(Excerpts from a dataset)
++++

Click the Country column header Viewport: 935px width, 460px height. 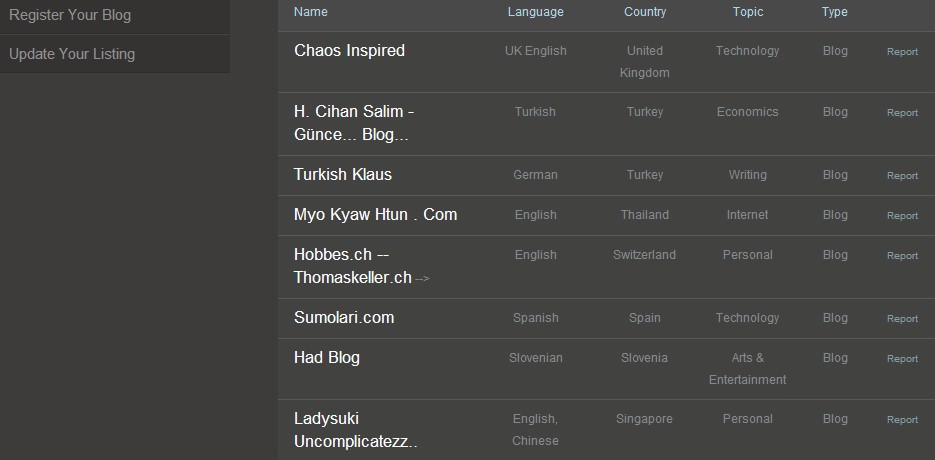(x=645, y=12)
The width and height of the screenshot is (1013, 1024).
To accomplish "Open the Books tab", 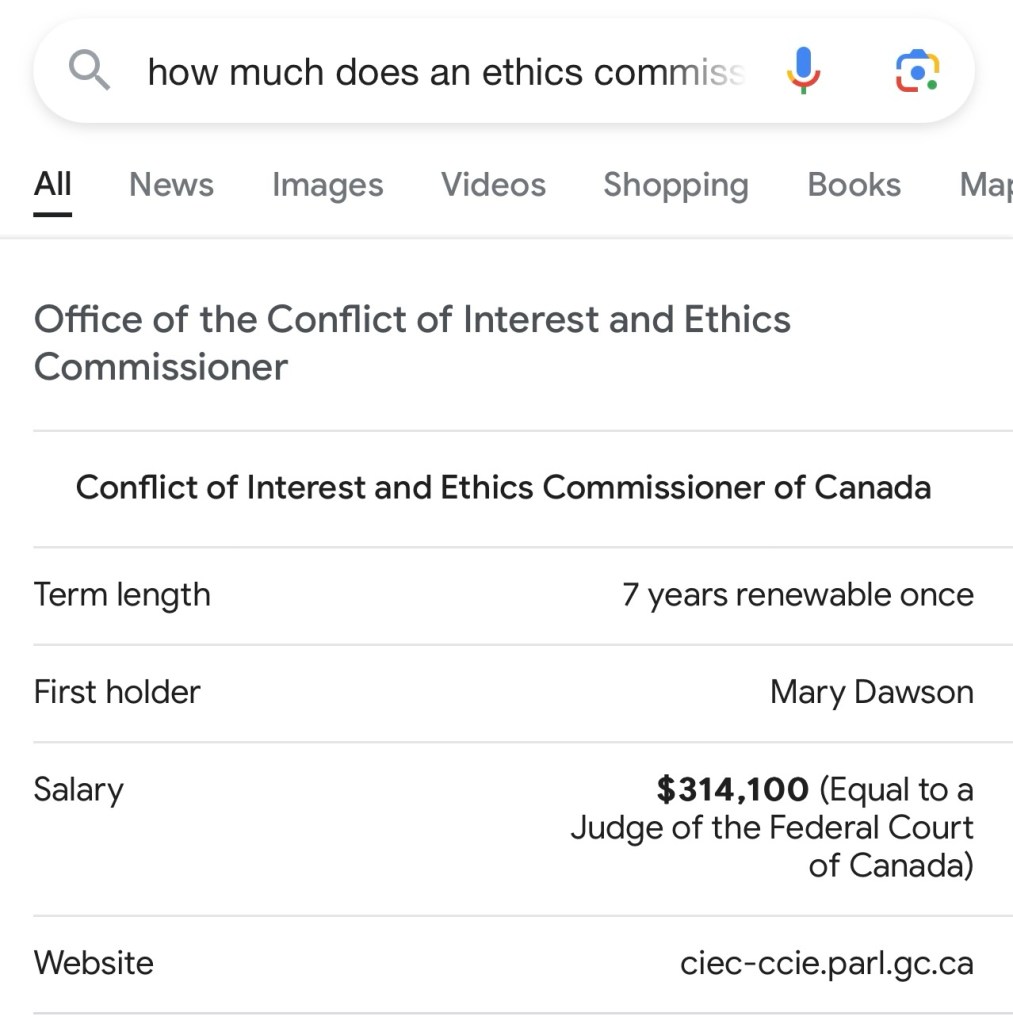I will pyautogui.click(x=854, y=185).
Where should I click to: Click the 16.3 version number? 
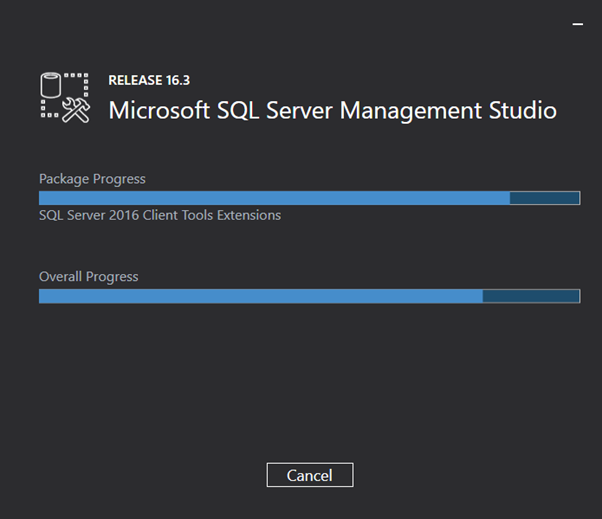178,80
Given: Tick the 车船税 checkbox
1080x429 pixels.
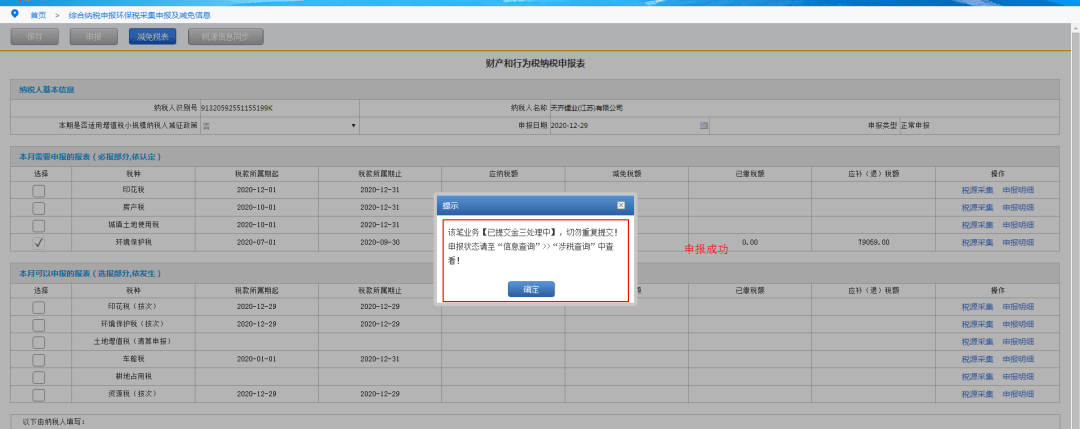Looking at the screenshot, I should [x=39, y=359].
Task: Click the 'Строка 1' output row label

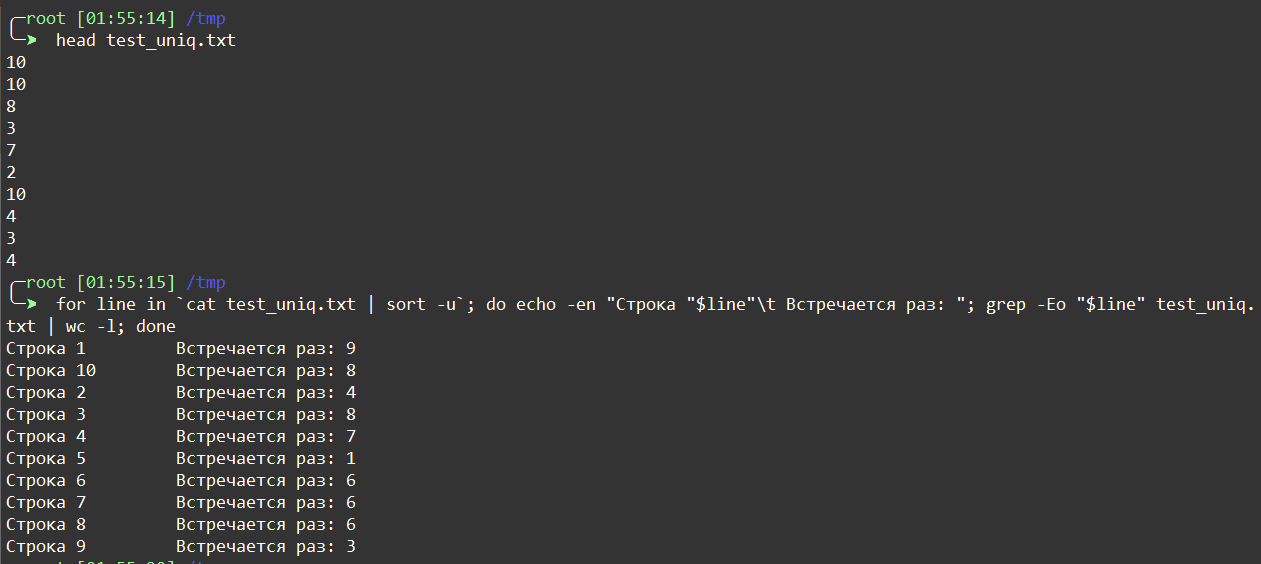Action: point(46,348)
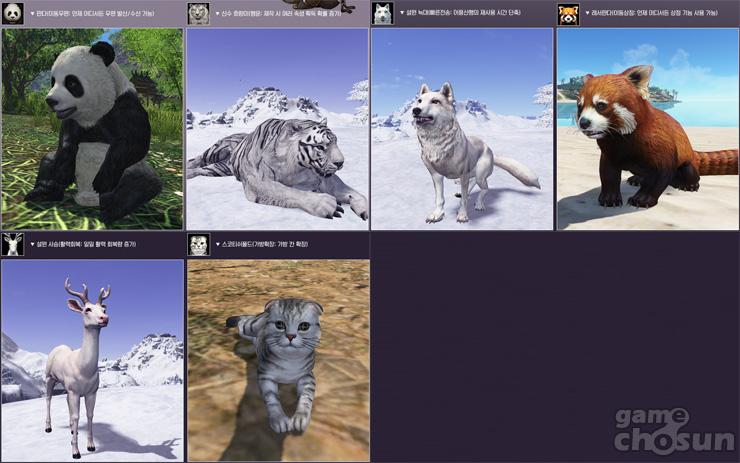Collapse the snowfield deer entry arrow
Viewport: 740px width, 463px height.
pyautogui.click(x=32, y=244)
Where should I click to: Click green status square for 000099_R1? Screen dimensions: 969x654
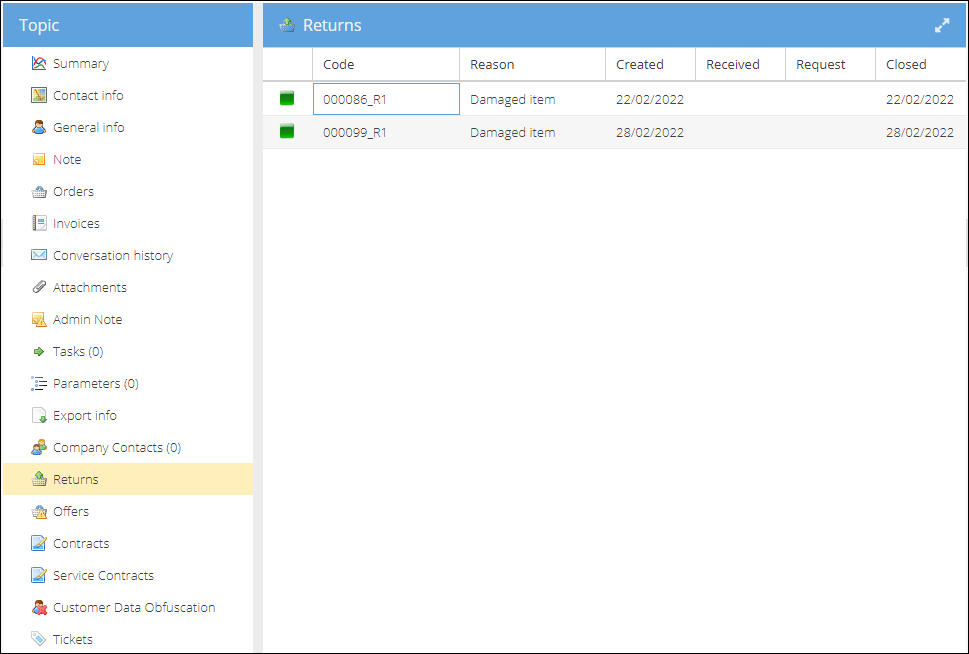tap(287, 132)
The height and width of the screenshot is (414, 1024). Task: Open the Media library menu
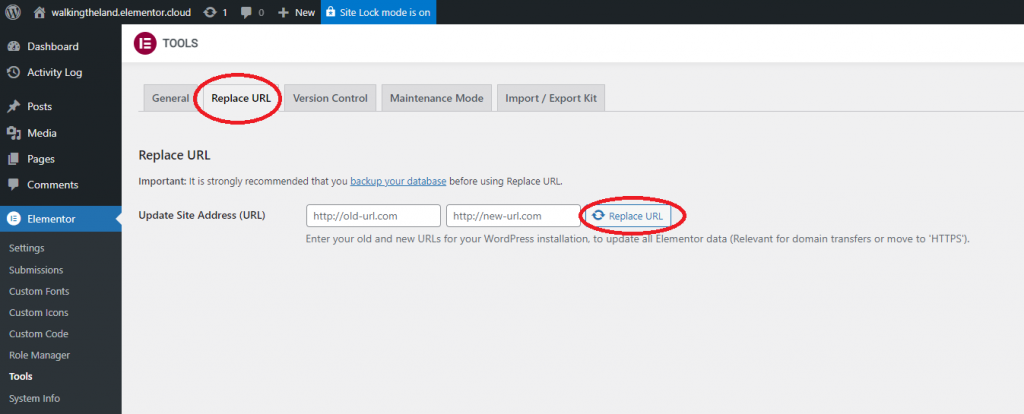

++++

§ Work order: Please restate word for word the lines above, starting with the line that holds "Given: Tick the 车船税 checkbox" and ending with the final line of the records, while leaving out pictures.

§ Solution to the problem:
Given: Tick the 车船税 checkbox
1080x429 pixels.
Looking at the screenshot, I should [x=39, y=359].
Task: Click the 'Строка 1' output row label

Action: point(46,348)
Collapse the snowfield deer entry arrow
Viewport: 740px width, 463px height.
pyautogui.click(x=32, y=244)
Where should I click to: Click green status square for 000099_R1? Screen dimensions: 969x654
tap(287, 132)
The height and width of the screenshot is (414, 1024). Task: Open the Media library menu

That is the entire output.